REPUBLIKA.CO.ID, JAKARTA -- Mahkamah Konstitusi (MK) menolak permohonan uji materiil Pasal 169 huruf q Undang-Undang (UU) Nomor 7 Tahun 2017 tentang Pemilu yang mengatur batas usia minimal calon presiden (capres) dan calon wakil presiden (cawapres). Perkara yang ditolak kali ini bernomor 55/PUU-XXI/2023.
Perkara tersebut diajukan Wali Kota Bukittinggi Erman Safar, Wakil Bupati Lampung Selatan Pandu Kesuma Dewangsa, dan Wakil Gubernur Jawa Timur Emil Elestianto Dardak.

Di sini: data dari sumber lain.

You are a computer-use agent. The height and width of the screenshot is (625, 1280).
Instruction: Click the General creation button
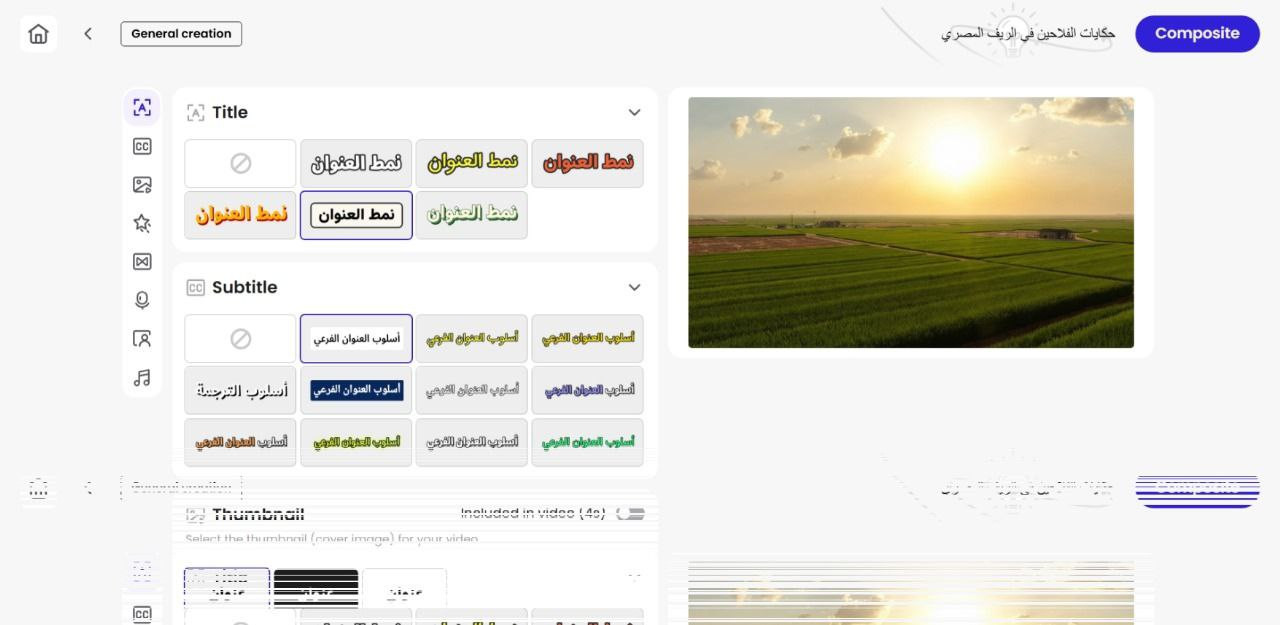pyautogui.click(x=181, y=34)
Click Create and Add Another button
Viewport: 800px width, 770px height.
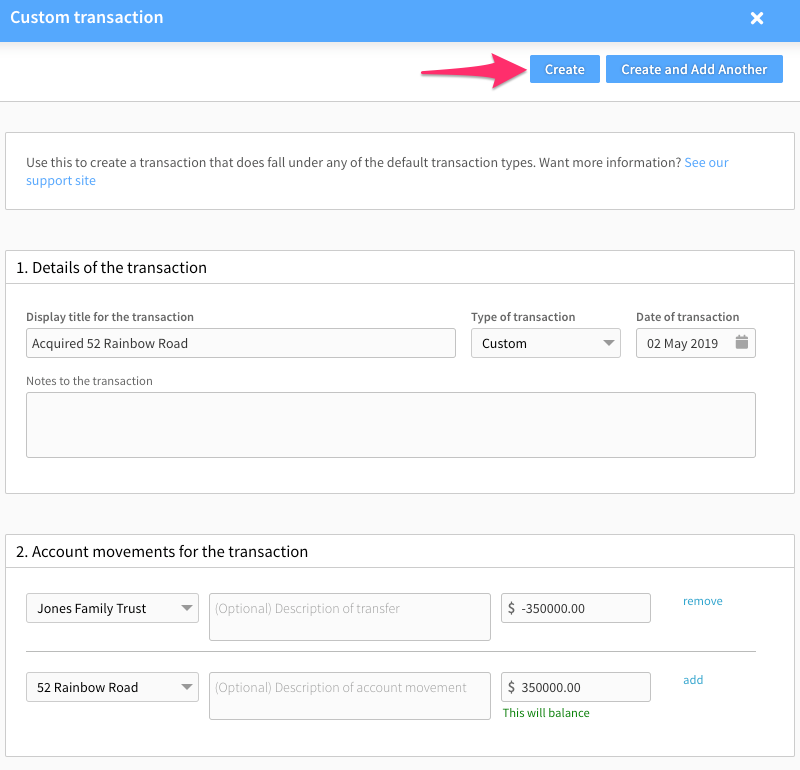(x=694, y=69)
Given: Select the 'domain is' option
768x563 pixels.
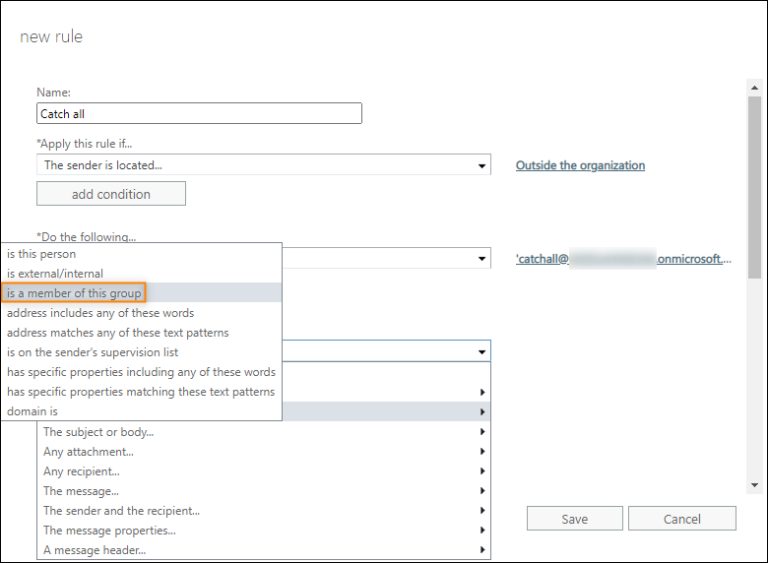Looking at the screenshot, I should [x=33, y=411].
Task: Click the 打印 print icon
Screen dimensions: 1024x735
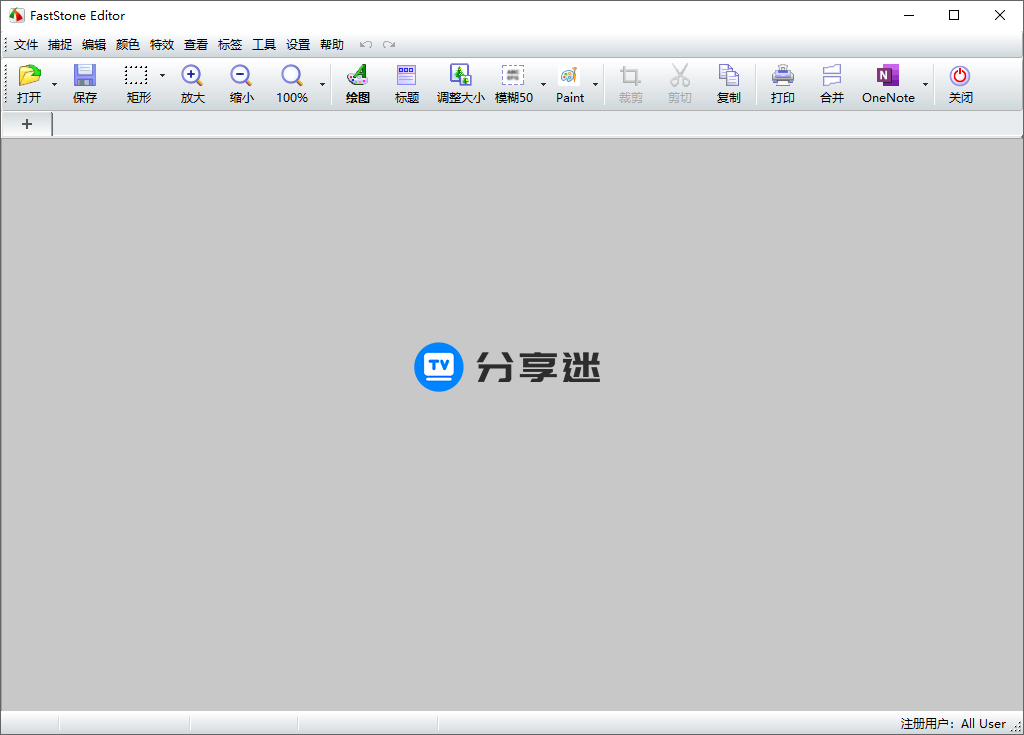Action: [782, 83]
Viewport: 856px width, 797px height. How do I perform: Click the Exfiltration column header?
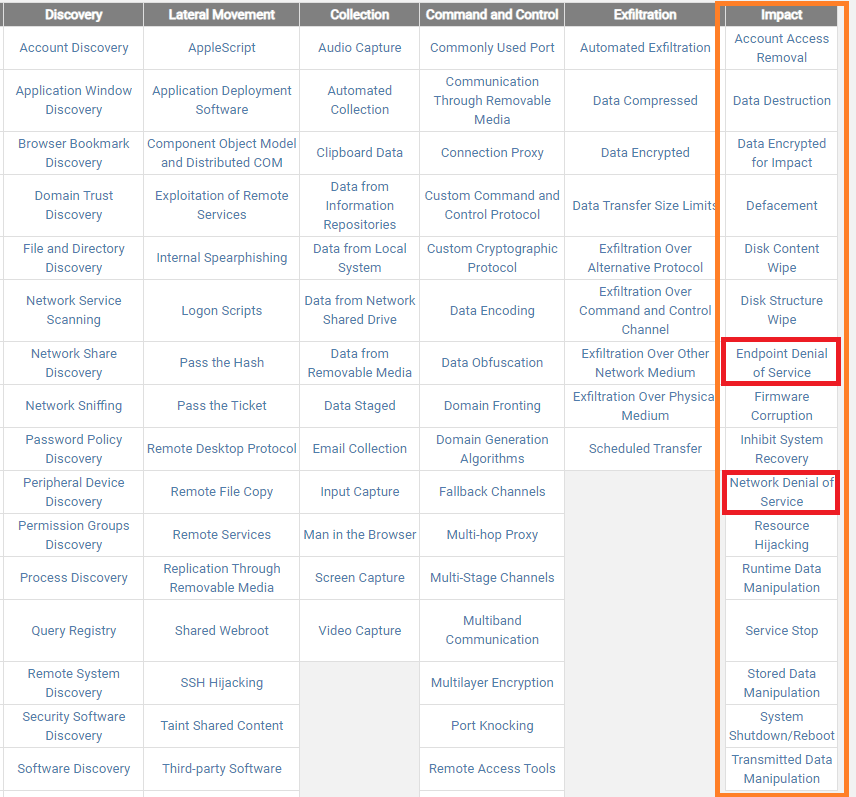click(645, 15)
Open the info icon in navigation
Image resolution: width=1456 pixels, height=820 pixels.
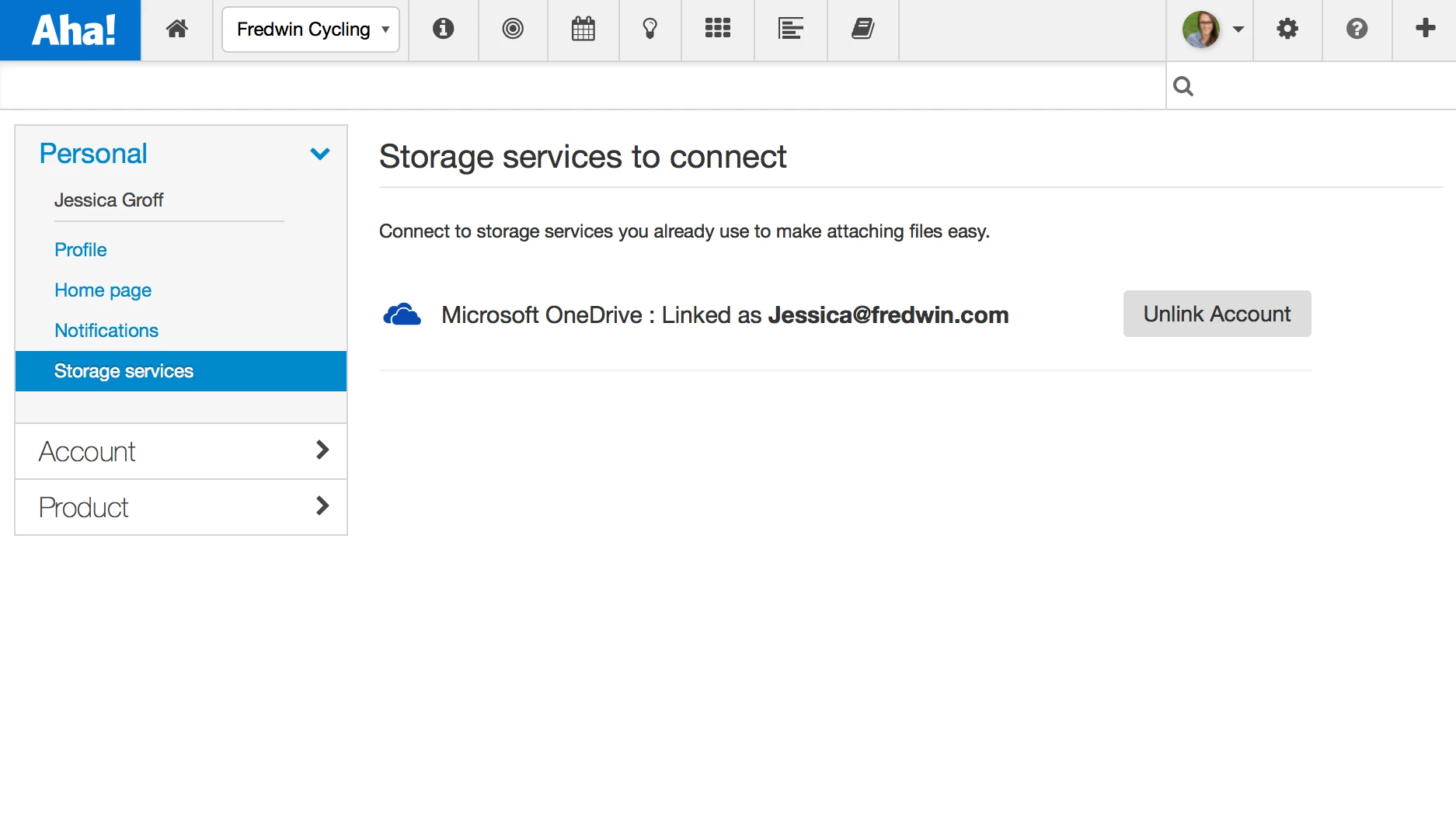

Permohonan ini diterima MK pada 5 Mei.
Para pemohon ingin MK mengubah batas usia minimal capres-cawapres menjadi 40 tahun atau memiliki pengalaman sebagai penyelenggara negara.
"Mengadili, menolak permohonan para Pemohon untuk sleuruhnya," kata Ketua MK Anwar Usman dalam pembacaan amar putusan di Gedung MK pada Senin (16/10/2023).
Dalam konklusinya, Anwar menyatakan MK berwenang mengadili permohonan tersebut. Para pemohon pun dinilai MK memiliki kedudukan hukum untuk mengajukan permohonan. Walau demikian, MK memandang pokok permohonannya tak dapat dikabulkan.
"Pokok permohonan pemohon tidak beralasan menurut hukum untuk keseluruhannya," ujar Anwar.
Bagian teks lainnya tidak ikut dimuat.